Blueberry Oatmeal Muffins

I happen to have a large bag of frozen blueberries that I purchased about a week ago and, have been using them in my cereal or oatmeal and wanted to make something else. I found a recipe on cooking light for oatmeal blueberry muffins which sounded delicious and full of berries so I decided to give it a try




Blueberry Oatmeal Muffins
Courtesy of Cooking Light

Yeild 16 muffins
Ingredients
  • 1 2/3 cups quick-cooking oats **I also added a little ground flax with the oats
  • 3 ounces all-purpose flour (about 2/3 cup)
  • 2 1/3 ounces whole-wheat flour (about 1/2 cup)
  • 3/4 cup packed light brown sugar
  • 2 teaspoons ground cinnamon
  • 1 teaspoon baking powder
  • 1 teaspoon baking soda
  • 3/4 teaspoon salt
  • 1 1/2 cups low-fat buttermilk
  • 1/4 cup canola oil
  • 2 teaspoons grated lemon rind
  • 2 large eggs
  • 2 cups frozen blueberries
  • 2 tablespoons all-purpose flour
  • Cooking spray
  • 2 tablespoons granulated sugar





Preparation
  •  Preheat oven to 400°.
  • Place oats in a food processor; pulse 5 to 6 times or until oats resemble coarse meal. Place in a large bowl.
  • Weigh or lightly spoon flours into dry measuring cups; level with a knife. Add flours and next 5 ingredients (through salt) to oats; stir well. Make a well in center of mixture.
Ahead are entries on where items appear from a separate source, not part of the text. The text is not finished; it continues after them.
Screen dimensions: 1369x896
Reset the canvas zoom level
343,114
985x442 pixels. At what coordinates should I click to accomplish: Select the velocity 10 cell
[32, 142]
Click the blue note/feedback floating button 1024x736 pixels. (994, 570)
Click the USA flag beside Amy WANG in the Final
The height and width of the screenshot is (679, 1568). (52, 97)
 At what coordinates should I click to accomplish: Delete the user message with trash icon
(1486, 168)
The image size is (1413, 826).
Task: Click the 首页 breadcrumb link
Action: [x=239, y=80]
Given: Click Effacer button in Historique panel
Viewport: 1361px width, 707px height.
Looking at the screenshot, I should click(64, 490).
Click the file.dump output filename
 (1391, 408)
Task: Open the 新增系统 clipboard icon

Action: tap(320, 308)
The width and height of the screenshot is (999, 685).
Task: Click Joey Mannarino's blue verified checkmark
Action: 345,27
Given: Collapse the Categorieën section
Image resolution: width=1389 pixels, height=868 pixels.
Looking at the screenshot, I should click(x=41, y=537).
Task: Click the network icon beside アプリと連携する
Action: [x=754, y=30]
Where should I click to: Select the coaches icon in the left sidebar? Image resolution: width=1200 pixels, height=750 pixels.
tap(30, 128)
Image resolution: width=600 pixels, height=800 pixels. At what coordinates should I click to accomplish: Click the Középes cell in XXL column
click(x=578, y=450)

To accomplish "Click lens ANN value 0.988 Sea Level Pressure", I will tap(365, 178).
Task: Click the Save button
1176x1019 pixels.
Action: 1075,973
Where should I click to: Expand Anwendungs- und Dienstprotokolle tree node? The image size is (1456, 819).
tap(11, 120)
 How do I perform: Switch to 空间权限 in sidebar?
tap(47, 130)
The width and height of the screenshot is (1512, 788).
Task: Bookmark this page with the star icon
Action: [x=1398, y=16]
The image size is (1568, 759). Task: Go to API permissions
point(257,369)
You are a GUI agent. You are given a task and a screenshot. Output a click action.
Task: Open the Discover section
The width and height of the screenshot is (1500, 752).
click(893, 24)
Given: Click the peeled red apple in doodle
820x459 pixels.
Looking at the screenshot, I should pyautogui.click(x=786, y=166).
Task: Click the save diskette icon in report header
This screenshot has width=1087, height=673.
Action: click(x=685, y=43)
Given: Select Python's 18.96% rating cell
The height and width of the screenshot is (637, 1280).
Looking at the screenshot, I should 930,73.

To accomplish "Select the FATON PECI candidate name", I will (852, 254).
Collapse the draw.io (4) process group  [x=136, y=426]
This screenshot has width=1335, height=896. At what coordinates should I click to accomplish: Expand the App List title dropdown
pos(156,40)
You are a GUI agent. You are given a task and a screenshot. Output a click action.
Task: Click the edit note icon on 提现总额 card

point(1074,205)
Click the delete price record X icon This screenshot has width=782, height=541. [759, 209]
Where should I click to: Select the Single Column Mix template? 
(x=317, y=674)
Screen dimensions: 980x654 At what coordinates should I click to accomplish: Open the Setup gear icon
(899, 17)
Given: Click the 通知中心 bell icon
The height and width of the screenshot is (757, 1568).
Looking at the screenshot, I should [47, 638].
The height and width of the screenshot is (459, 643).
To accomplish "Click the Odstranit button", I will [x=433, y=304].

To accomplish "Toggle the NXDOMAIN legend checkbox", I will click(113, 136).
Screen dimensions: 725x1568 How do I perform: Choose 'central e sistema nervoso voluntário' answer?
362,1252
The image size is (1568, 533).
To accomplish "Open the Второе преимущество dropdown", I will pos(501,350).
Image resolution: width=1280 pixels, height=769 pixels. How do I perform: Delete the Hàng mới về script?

  • Combine buttermilk and next 3 ingredients (through eggs). Add to flour mixture; stir just until moist.





 Toss berries with 2 tablespoons flour, and gently fold into batter. 


  • Spoon batter into 16 muffin cups coated with cooking spray; sprinkle 2 tablespoons granulated sugar evenly over batter. Bake at 400° for 20 minutes or until muffins spring back when touched lightly in center. Remove from pans immediately; place on a wire rack.
** I had a little trouble getting the muffins out of the pan so I took a knife and went around the edges to loosen them up and then let them cool for a few minutes before I put them on the rack.